NPUW: Added conditional checks for accuracy for spatial subgraphs #27348

AsyaPronina · 2024-10-31T02:32:29Z

Details:

Added fix for issue found by Eugene Smirnov for device_it for funcall models
Added and then updated with changes from Dmitry Matveev fix for recreate_subrequest() that was called not on real_idx and failed failover (not accuracy).
Note: usual failover wasn't tested yet on spatial subgraphs, so might cause issues. - WIP
Switched from real failover to CPU subrequest to copy of CPU subrequest results back to NPU ones to avoid handling of all specifically allocated containers on NPU to work with CPU subrequests.
Refactored accuracy failover to present only failures in log_level=Error mode.
Fixed order of inputs in ilist.txt to be equal to order of model inputs in case of spatial subgraph.
Fixed dump of ilist.txt for different tiles & also added check to dump only valid ranges.
Added dumps for inaccurate subgraphs and their inputs.

Tickets:

ticket-id

src/plugins/intel_npu/src/plugin/npuw/accuracy/comparator.cpp

dmatveev · 2024-10-31T17:25:23Z

src/plugins/intel_npu/src/plugin/npuw/accuracy/comparator.cpp

-        ov::Tensor dst(ov::element::Type_t::f32, actual->get_shape());
-        ov::npuw::util::to_f32(ov::make_tensor(actual), dst);
+        ov::Tensor dst(ov::element::Type_t::f32, in_actual.get_shape());
+        ov::npuw::util::to_f32(in_actual, dst);


since you anyways convert to f32, it could be easier to teach this to_f32 function work with strided tensors - at least for inputs.
May be worth a todo and a follow-up ticket.
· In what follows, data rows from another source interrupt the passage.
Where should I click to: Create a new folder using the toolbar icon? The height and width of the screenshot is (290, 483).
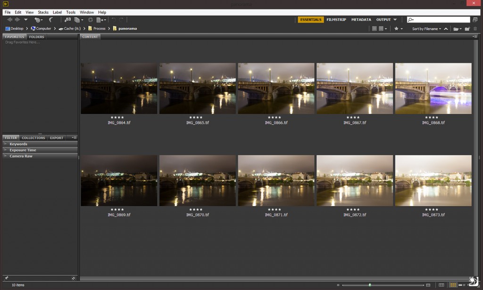tap(467, 29)
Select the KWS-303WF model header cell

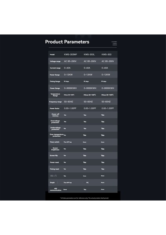click(x=70, y=54)
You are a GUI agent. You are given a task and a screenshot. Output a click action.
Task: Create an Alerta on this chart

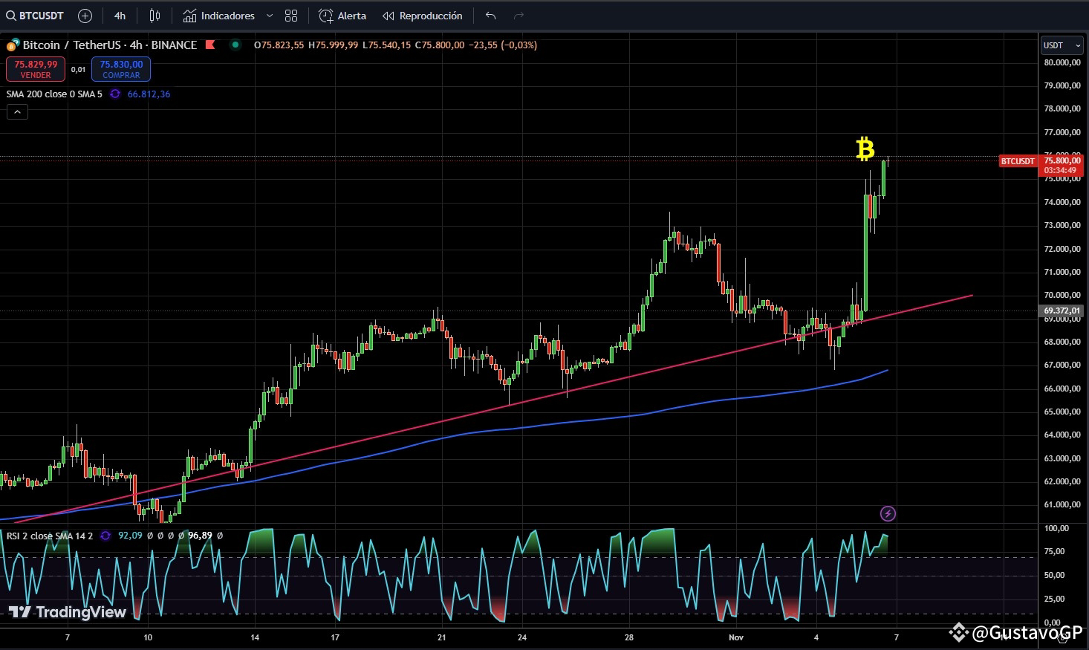pyautogui.click(x=342, y=16)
Added TODO, will create a ticket!

src/plugins/intel_npu/src/plugin/npuw/base_sync_infer_request.cpp

src/plugins/intel_npu/src/plugin/npuw/compiled_model.cpp

src/plugins/intel_npu/src/plugin/npuw/just_sync_infer_request.cpp

dmatveev · 2024-10-31T17:42:12Z

src/plugins/intel_npu/src/plugin/npuw/just_sync_infer_request.cpp

+void ov::npuw::JustInferRequest::recreate_subrequests(std::size_t real_idx) {
+    auto& comp_model_desc = m_npuw_model->m_compiled_submodels[real_idx];
+    NPUW_ASSERT(comp_model_desc.replaced_by.value_or(real_idx) == real_idx);


Please refer to the minimal fix here: 149d1d6

Used it, thanks a lot!

so does it work now if runtime failure occurs in non-1st function block? Not talking about accuracy failover here.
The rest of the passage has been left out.